Dopo la visita di Machu Picchu le quattro rovine di Sacsayhuaman, Qenko, Puca Pukara e Tambo Machay ci sono sembrate un po’ più modeste ma altrettanto interessanti.

Un volo che dura un batter d’occhio ci riporta a Lima e qui incominciamo a respirare l’aria (Sigh Sigh!!) della fine del nostro stupendo viaggio. Lima ci accoglie nuovamente con la sua garua che però non ci impedisce di visitare la Plaza des Armas (anvedi… c’è anche qui!! – leggere in romanesco), dove stavano montando un enorme albero di Natale, la Cattedrale, Santa Catalina, Santo Domingo. Il giorno dopo ci dedichiamo al museo dell’oro, dove un signorotto abbiente ha riunito pezzi unici d’oro appartenuti alle civiltà preincaiche e al museo di archeologia dove ripercorriamo con un filo di tristezza tutti i luoghi e le culture visitati durante le nostre tre settimane.

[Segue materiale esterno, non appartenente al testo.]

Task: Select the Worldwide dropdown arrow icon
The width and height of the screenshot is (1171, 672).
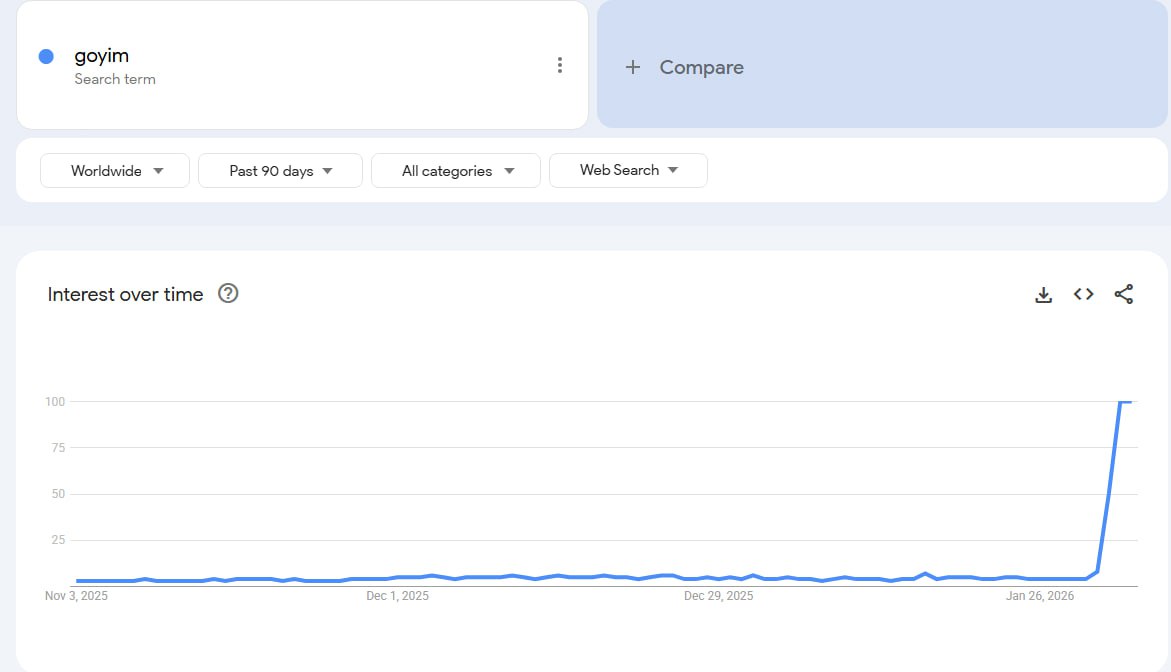Action: (158, 170)
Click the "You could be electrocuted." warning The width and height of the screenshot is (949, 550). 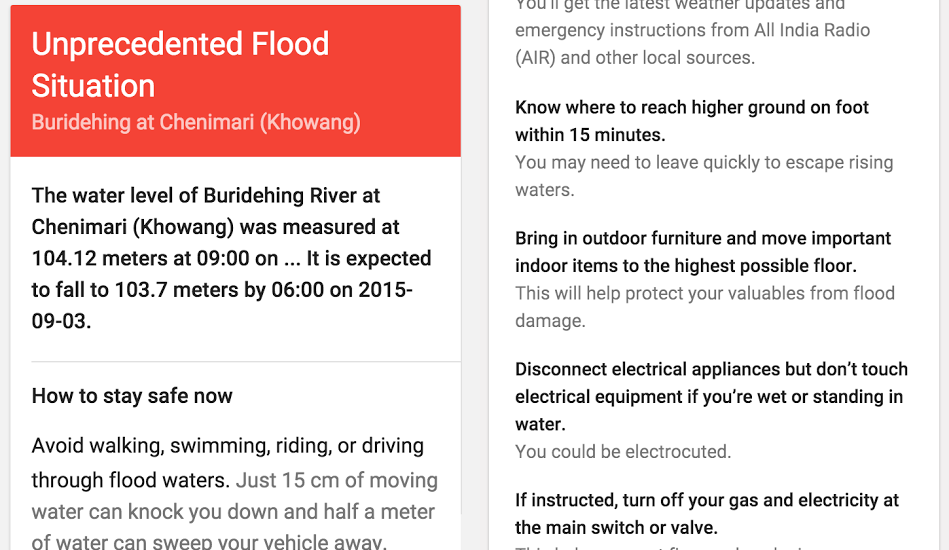click(623, 452)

In serata un lungo volo ci porta a New York dove, avendo una sosta di dieci ore, riusciamo anche a dare un’occhiatina al clima natalizio della 5th Avenue con l’ imponente Empire State Building .

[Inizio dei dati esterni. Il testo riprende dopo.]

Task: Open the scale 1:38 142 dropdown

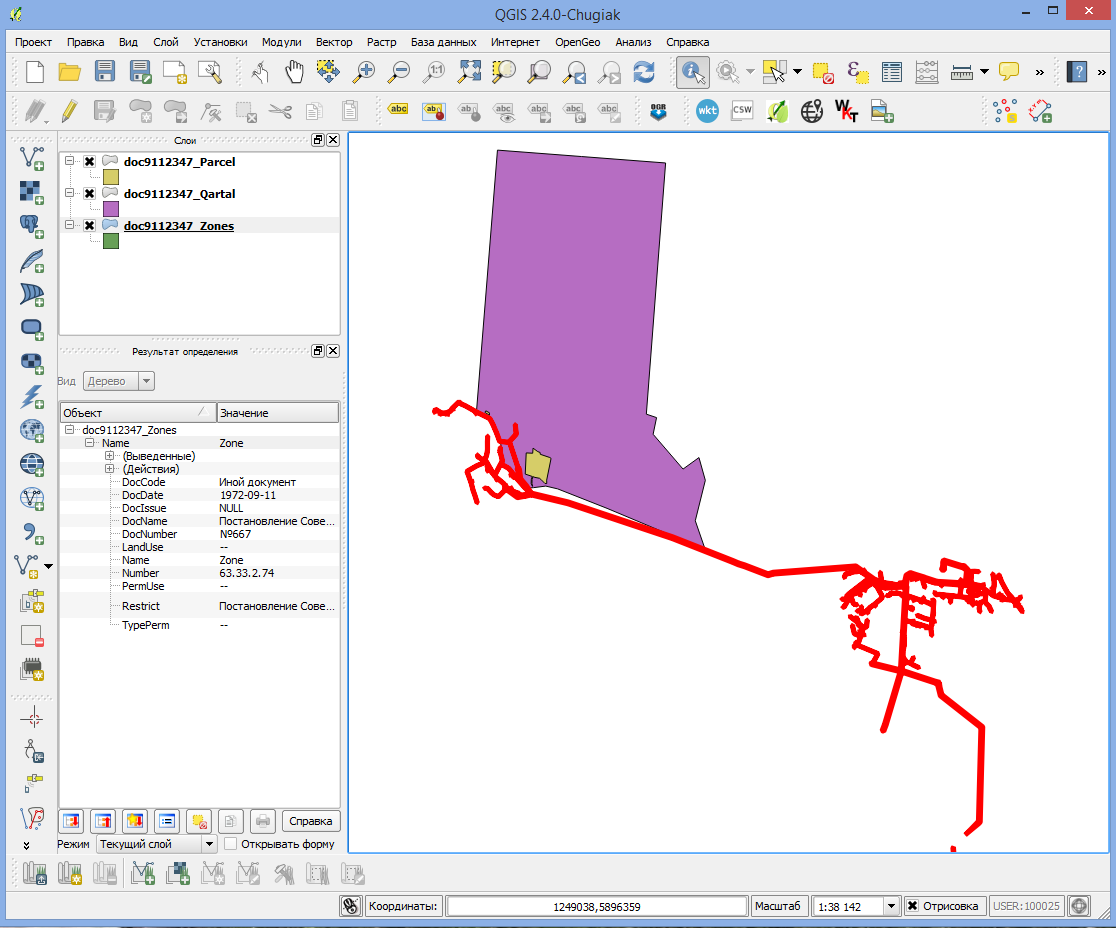Action: coord(891,906)
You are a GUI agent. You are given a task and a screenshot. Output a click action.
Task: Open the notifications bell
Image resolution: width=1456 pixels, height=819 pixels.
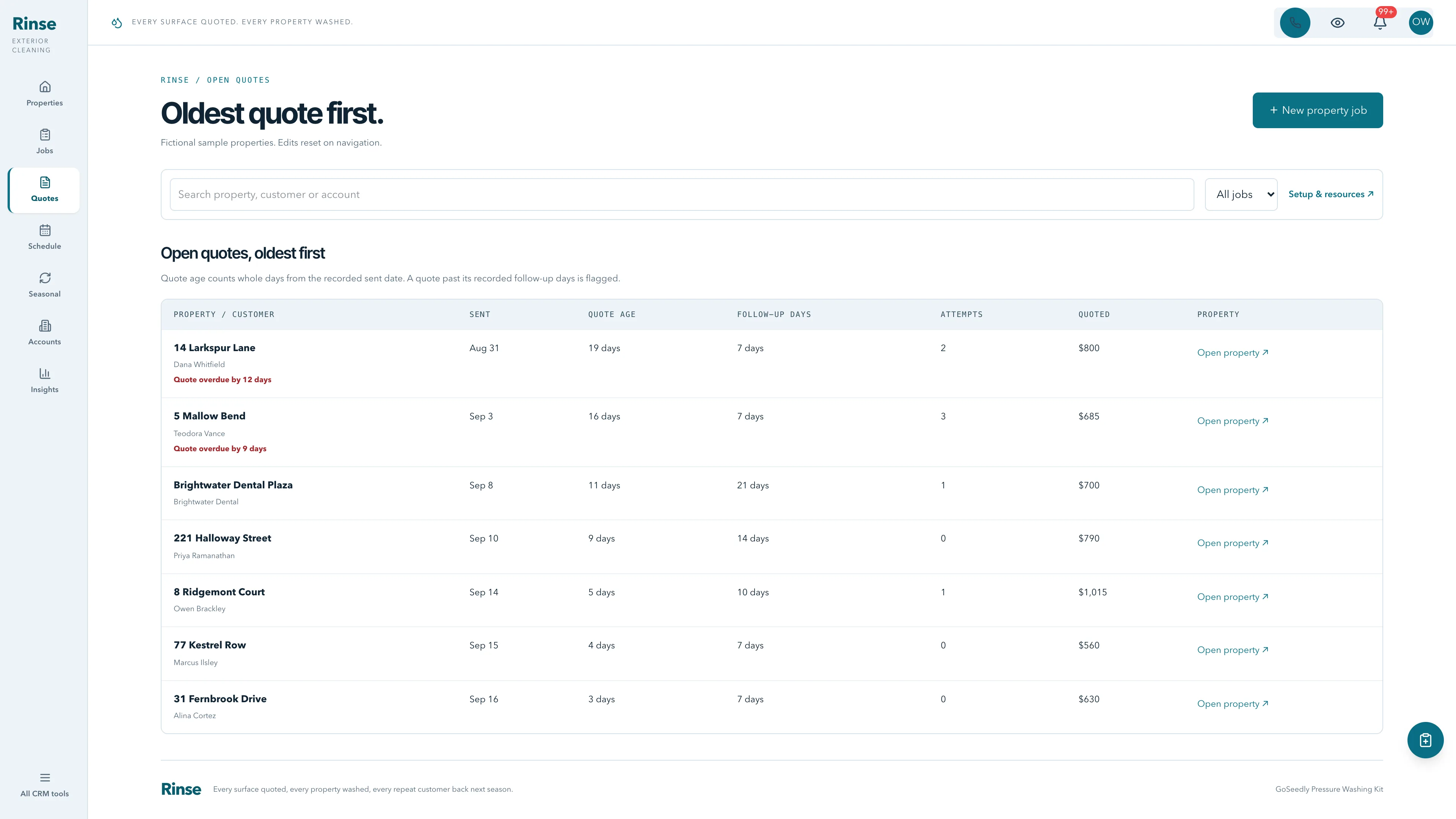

E qui abbiamo dovuto salutare la parte di gruppo (quelli de Roma) che volavano a Fiumicino. Noi abbiamo proseguito fino a Milano dove c’è stata la seconda tornata di saluti e di scambi di indirizzi, con relative promesse di rivedersi presto.

Le immagini di questo viaggio resteranno impresse nella mia mente a lungo (alcune addirittura per sempre) e per questo voglio ringraziare: Nicola il capo, Sandro di Bologna il mio carissimo amico, grazie al quale ho deciso di iscrivermi al viaggio, Sandro cicciobello bellissimo, Enrico il pilota, Raffaele il cassiere, Ester la pacha mama, Erika e Ambra le bimbe bellissime, Germano il papà adottivo, Paolo e Domenica i cuccioli, Elisabetta la romana, Simona la hostess, Rita la bionda, Mascha l’olandesina de Roma che mi ha sopportato in camera per tutto il viaggio, Gerda la mamma, Michele il siciliano, Michelino il grande, Salvatore di Acireale, Paolo di Roma, il nostro Gigi Proietti, Sergio l’avvocato e Gabriele il mio nuovo carissimo amico. Vi ricordo tutti con molto affetto.